President-elect Trump’s win represents a major victory for fossil-fuel energy companies, especially coal producers.

President-elect Trump’s win represents a major victory for fossil-fuel energy companies, especially coal producers.

Trump has vowed to roll back regulations on the industry and withdraw from the Paris Agreement, which calls for sharply reducing emissions from the nation’s coal-burning power plants. He has also vowed to overturn President Obama’s rejection of the Keystone Pipeline and undo restrictions on oil production on public lands.

Paris Agreement

Trump’s win jeopardizes one of President Obama’s top diplomatic achievements. Under the Paris Agreement, the Obama administration pledged to cut U.S. greenhouse-gas emissions up to 28 percent from 2005 levels by 2025. The U.S. pledge was widely seen as critical to securing the participation of the world’s other leading emitters, especially China. While President-elect Trump doesn’t have the power to unilaterally “cancel” the Paris Agreement, as he has pledged, his administration could refuse to attend summit meetings or to enforce Mr. Obama’s emissions-reduction plan, potentially giving other nations cause to rethink their own pledges.
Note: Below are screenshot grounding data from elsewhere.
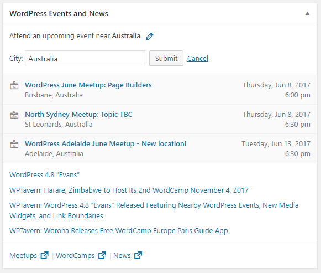Open the Worona WordCamp Europe Paris Guide article
321x273 pixels.
[x=119, y=231]
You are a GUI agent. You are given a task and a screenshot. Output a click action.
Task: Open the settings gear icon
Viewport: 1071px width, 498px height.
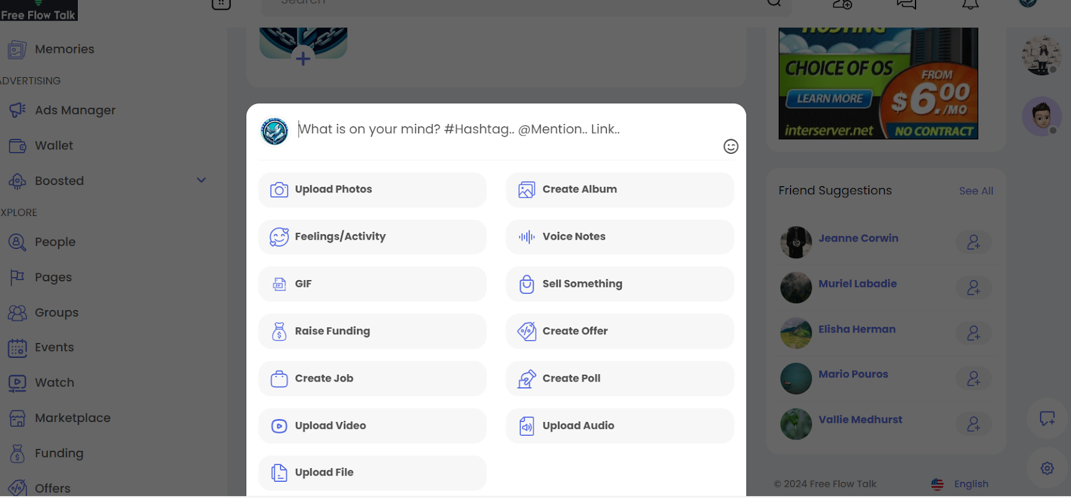(1047, 468)
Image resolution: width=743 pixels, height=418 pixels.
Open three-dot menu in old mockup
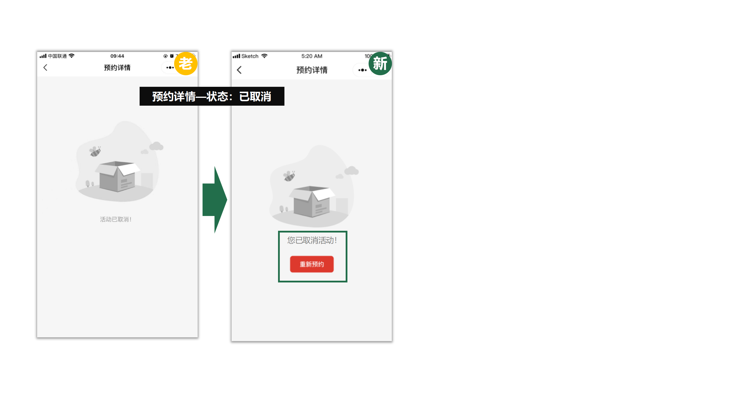click(x=170, y=68)

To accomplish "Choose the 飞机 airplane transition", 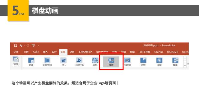I will 63,62.
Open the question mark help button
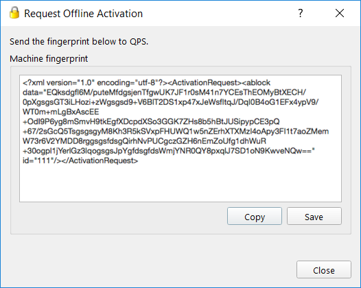The width and height of the screenshot is (361, 288). [300, 13]
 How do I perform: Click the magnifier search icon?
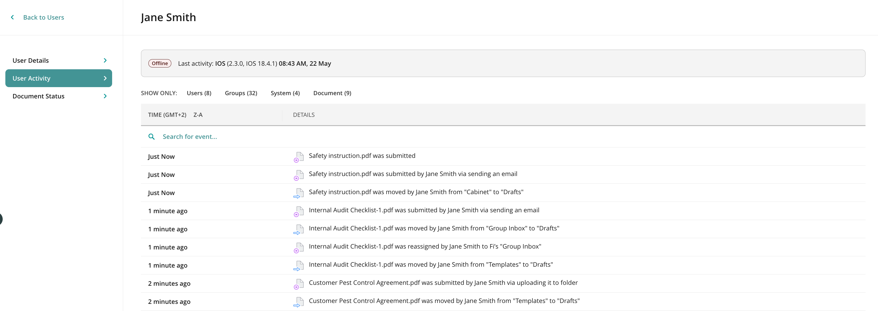pyautogui.click(x=152, y=137)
The Environmental Protection Agency

Mr. Trump has pledged to “get rid of [the EPA] in almost every form. We're going to have little tidbits left but we're going to take a tremendous amount out.” Though ambitious, this is improbably. His choice for administrator of the agency will signal how much restructuring and enforcement is likely to occur at the department.

U.S. waterways

Trump said has he would rescind new EPA rules that clarify which waterways the EPA can protect from development under the Clean Water Act.

Oil and gas production

Trump has said he would lift any ban on oil and gas production on federal lands.

Keystone Pipeline

Trump has said would approve the Keystone Pipeline, but also that he wants “a piece of the profits.”

OPEC

Trump has said of OPEC that the U.S. “will become and stay independent of any need to import energy from the OPEC cartel," adding, "We don't deal with them. We'll handle them just fine."

Alternative energy

Trump has sharply criticized the wind industry’s impact on wildlife, alleging that windmills kill eagles and other birds. Although he has promised to continue a federal mandate that requires oil refiners to blend ethanol into gasoline, he has been skeptical of federal subsidies for other forms of alternative energy.